Aksa leader says fugitives will stop attacks to prove Israel has peace partner.
By KHALED ABU TOAMEH, YAAKOV KATZ, JPOST STAFF
Zakariya Zubeidi, the head of the Aksa Martyrs Brigades in Jenin, is included on the list of Fatah gunmen to be pardoned, the Prime Minister's Office announced on Sunday.
According to Israel's proposal set to be offered to Palestinian Authority Chairman Mahmoud Abbas on Monday, security forces will stop pursuing Zubeidi and another 177 Fatah gunmen in the West Bank as part of an effort to boost the PA chairman's standing.
Zubeidi claimed that the gunmen had vowed to halt attacks on Israeli targets even before Israel's pledge to stop targeting them for arrest. He said that the fugitives made the commitment in order to bolster Abbas and to "stop giving excuses to Israel that there are no partners on the Palestinian side," Israel Radio reported.
Two weeks ago, the IDF killed one of Zubeidi's top operatives in Jenin.
Army Radio quoted the Aksa leader as saying that the deal with Israel had already been signed.
Earlier Sunday, Strategic Affairs Minister Avigdor Lieberman (read his JPost blog) said that even after the gesture to Abbas, the PA chairman had no chance of overcoming Hamas and "any attempt to gamble on him is doomed to failure.
The strategic affairs minister's remarks also followed the permission to allow Nayef Hawatmeh, the Damascus-based leader of the Democratic Front for the Liberation of Palestine (DFLP,) to travel to Ramallah to participate in a meeting of the PLO's central assembly.
Lieberman went on to say that Israel must seek out another partner since "if we continue to cooperate with Abbas, Hamas will eventually take control of the West Bank too."
He added that "giving hope to terrorists that have killed Jews in cold blood is unacceptable."
IDF warns against pardoning Palestinian gunmen
MK Aryeh Eldad (NU/NRP) also slammed the decision to pardon the Fatah gunmen.
"Whoever thinks that the Fatah gunmen will disarm is naive, whoever believes that they will stop killing Jews is stupid, and whoever tries to strengthen the Tanzim and the Aksa Martyrs Brigades is a criminal," said Eldad.
Meanwhile, former deputy defense minister Efraim Sneh (Labor) expressed his support for the decision to allow Hawatmeh into the West Bank.
Sneh told Israel Radio that the move was made to ensure that the PLO meeting would be held in the West Bank and not in an Arab country.

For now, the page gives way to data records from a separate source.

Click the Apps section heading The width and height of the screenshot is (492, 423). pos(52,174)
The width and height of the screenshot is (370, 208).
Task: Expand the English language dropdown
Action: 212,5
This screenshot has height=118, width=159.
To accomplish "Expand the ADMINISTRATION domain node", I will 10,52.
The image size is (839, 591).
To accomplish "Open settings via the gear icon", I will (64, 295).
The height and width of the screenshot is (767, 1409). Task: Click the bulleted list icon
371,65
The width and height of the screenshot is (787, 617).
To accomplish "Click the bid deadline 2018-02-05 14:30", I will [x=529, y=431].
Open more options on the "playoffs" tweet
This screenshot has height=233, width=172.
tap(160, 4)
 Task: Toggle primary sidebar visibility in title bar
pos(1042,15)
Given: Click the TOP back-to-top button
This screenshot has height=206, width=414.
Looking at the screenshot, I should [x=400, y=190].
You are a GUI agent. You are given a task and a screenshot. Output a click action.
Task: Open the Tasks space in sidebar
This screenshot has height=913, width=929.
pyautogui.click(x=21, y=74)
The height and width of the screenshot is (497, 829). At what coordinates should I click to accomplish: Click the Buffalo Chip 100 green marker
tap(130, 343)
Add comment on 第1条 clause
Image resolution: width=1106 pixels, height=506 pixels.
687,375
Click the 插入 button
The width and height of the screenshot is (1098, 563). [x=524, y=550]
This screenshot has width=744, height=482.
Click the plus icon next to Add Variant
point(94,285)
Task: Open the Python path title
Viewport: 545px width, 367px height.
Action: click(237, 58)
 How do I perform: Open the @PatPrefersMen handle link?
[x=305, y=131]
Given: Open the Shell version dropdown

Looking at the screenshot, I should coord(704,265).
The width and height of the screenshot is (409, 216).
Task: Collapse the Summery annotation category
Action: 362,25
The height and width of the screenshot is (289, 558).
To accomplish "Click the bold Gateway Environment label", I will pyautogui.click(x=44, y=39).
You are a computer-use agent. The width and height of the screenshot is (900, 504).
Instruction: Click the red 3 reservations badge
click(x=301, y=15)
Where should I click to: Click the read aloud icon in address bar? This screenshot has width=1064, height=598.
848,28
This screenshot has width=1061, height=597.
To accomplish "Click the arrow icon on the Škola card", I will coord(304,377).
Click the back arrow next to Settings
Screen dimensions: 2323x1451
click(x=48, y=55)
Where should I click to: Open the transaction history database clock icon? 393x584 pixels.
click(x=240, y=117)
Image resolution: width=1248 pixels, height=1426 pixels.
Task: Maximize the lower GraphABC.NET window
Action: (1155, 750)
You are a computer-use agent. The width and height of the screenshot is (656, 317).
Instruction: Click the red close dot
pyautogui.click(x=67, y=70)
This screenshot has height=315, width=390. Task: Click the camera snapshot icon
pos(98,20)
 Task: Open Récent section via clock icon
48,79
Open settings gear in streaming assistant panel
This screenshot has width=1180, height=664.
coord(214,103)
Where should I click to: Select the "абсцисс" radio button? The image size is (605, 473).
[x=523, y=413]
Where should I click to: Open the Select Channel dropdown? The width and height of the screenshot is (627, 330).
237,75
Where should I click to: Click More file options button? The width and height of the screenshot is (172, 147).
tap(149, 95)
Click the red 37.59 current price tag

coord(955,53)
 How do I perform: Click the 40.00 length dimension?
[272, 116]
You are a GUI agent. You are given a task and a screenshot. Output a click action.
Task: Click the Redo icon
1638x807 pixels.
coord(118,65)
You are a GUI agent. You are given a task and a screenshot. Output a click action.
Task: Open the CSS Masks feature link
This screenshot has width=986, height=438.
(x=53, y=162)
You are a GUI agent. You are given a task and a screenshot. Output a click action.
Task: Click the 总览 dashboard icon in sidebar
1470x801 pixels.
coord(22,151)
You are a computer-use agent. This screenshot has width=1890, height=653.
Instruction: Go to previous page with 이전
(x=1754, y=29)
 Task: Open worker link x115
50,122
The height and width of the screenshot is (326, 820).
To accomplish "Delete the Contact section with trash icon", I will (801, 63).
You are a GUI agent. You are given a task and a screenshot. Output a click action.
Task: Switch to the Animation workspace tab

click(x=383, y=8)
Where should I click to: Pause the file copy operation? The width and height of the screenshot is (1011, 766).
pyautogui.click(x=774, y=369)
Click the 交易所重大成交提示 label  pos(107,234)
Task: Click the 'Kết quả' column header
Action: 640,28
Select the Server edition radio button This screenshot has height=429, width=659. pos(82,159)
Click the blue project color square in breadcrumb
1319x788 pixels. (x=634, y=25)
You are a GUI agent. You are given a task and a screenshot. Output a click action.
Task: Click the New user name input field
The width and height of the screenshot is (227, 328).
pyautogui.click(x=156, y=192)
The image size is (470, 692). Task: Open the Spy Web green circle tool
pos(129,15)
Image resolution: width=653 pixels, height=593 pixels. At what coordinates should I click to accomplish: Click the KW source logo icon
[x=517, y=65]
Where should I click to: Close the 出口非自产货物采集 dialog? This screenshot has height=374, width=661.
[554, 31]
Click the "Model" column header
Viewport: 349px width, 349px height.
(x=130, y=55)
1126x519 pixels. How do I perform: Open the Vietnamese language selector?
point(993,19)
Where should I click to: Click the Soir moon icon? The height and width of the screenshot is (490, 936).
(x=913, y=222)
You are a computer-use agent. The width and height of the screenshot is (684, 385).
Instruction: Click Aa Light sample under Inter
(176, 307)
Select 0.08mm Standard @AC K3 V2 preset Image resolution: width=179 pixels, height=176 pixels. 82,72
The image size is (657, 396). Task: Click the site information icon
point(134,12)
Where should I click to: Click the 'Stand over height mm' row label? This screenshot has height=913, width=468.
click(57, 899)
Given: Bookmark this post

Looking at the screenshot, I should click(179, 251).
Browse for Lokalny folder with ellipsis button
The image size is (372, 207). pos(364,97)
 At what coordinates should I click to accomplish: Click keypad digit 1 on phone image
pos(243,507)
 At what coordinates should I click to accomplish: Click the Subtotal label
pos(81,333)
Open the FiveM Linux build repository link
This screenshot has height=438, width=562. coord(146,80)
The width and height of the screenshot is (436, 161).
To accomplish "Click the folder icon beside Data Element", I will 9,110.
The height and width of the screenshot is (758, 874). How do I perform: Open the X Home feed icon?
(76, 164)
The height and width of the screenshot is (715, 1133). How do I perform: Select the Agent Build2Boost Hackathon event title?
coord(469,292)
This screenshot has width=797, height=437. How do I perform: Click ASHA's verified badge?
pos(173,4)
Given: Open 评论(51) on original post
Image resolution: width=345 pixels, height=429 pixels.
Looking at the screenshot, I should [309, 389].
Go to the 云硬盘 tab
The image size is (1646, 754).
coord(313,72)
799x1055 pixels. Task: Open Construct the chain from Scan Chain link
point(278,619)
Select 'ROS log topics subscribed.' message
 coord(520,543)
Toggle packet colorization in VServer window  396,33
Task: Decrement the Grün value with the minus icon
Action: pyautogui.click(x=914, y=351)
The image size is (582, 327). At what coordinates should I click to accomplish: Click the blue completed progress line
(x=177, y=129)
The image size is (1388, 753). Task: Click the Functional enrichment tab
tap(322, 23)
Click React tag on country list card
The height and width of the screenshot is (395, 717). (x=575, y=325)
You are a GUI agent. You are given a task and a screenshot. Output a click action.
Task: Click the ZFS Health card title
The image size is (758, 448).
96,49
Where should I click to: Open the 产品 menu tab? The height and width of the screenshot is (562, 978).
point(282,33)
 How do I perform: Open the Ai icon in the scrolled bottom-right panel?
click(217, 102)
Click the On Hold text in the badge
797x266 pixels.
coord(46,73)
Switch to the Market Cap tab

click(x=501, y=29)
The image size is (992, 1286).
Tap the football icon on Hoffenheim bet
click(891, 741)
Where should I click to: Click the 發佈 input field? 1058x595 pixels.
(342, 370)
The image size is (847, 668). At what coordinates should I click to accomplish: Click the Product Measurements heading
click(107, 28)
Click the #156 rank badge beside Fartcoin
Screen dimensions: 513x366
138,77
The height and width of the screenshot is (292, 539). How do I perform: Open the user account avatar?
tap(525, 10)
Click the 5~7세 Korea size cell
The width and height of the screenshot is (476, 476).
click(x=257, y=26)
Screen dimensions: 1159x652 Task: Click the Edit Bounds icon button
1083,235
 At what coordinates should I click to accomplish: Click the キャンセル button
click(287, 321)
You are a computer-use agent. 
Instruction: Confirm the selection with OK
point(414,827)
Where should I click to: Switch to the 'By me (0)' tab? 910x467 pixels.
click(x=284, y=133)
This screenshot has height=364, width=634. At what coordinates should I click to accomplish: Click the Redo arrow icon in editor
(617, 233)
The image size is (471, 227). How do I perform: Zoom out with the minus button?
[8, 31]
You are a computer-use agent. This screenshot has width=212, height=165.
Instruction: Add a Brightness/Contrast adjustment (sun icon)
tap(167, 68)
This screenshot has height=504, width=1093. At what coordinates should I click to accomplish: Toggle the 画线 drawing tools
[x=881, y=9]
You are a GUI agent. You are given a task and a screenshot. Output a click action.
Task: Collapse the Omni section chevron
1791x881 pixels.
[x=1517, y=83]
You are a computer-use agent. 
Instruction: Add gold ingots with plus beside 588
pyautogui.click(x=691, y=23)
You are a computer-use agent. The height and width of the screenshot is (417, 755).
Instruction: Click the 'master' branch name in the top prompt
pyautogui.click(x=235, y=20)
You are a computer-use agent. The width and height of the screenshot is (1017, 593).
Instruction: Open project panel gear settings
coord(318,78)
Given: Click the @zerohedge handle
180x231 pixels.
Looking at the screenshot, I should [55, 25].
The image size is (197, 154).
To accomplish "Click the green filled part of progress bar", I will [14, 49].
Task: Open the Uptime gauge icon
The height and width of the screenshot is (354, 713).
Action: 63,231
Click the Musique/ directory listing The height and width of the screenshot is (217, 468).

On Saturday, defense officials told The Jerusalem Post that the fugitive deal was signed by the Shin Bet (Israel Security Agency) and the Palestinians on Thursday during a meeting Defense Minister Ehud Barak held with senior PA officials close to Abbas.
PMO officials confirmed that the issue was "on the table," but stopped short of saying the deal had been finalized.
The Jerusalem Post reported over two weeks ago, following the four-way summit in Sharm e-Sheikh, that Israel and PA security officials were discussing implementing a clause from the 2005 Sharm e-Sheikh understandings reached between then-prime minister Ariel Sharon and Abbas whereby Israel would stop pursing wanted terrorist suspects in the West Bank if they would forswear terrorism. It was agreed then to discuss the issue, but nothing was ever implemented.
Government officials said Saturday night that if Israel wanted to get the PA to actively fight terrorism, these types of steps were necessary.
Among those supposedly "pardoned" by Israel were top Fatah fugitives who had been wanted by the Israeli security forces for the past decade because of their involvement in terrorism, the officials said, describing the move as a "good step in the right direction."